Situated in the middle of a residential block in Los Angeles’s Highland Park neighborhood, the compound’s four structures are joined to the street by a long drive and scatter fluidly across the expansive half-acre hilltop lot, redefining traditionally compact, front-facing suburban architecture across Los Angeles. The project comprises an addition to the clients’ existing mid-century home, a guest house that provides studio space for their work, and dedicated structures for exhibitions and events.



“Our project defies and reorganizes some of the architectural tropes associated with LA suburbia,” says Claus Benjamin Freyinger, co-founder and co-principal of The LADG. “It’s not a single house with a unified program, meant to contain a sleeping family at night, who commute off to work and school lives in the morning. It’s a collection of buildings that integrates work, living, and communal activities around the livelihoods of two artists.”
Visually, the various structures are connected by a collection of freestanding walls that were inspired by the site’s existing ranch house.





The extreme looseness of the plan is the defining feature, turning the entire site into a series of rooms that stand alone between a smattering of walls, unbound by roofs and disconnected as if standing in a field.
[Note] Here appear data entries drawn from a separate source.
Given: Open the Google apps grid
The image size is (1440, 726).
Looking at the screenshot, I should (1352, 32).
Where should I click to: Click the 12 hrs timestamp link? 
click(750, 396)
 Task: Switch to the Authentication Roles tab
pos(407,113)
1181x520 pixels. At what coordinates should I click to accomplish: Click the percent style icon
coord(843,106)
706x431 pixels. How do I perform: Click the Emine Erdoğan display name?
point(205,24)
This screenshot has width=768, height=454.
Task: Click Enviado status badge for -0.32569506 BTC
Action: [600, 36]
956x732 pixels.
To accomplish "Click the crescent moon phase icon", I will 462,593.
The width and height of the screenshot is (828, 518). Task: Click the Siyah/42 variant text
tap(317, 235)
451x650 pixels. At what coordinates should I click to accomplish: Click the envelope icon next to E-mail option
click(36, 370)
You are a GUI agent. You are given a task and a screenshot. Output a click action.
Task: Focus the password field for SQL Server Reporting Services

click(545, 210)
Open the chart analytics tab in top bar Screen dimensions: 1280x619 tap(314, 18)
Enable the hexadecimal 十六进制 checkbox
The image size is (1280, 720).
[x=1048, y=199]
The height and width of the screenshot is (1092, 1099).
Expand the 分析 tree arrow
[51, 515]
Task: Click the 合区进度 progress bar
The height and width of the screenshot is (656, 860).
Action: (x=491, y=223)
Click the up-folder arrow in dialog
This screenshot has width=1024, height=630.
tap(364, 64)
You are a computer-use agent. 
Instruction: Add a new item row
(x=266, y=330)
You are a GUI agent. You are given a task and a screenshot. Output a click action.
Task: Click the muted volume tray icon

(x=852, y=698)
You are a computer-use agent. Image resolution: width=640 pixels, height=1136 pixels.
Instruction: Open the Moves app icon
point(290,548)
As a result, reciprocal relationships emerge between spaces that may be out of view of one another, on opposite sides of a wall. The crenellation in a wall for the bathroom sink and vanity in the studio building, for instance, could be used as a shelf for garden tools when considered from the courtyard side. This reciprocity exists throughout, with little jogs in the compound’s surfaces serving a mundane, programmatic function on one side, and some kind of sculptural, more spontaneous role on another. This versatility responds to the specific desires of the clients for a casual indoor-outdoor lifestyle to which Angelenos aspire.
“While much of the conversation about contemporary architecture has shifted to Downtown Los Angeles, we think there is a role for the suburbs in setting the agenda for progressive design,” says Freyinger. “The single-family home has helped define what it means to be an Angelo.”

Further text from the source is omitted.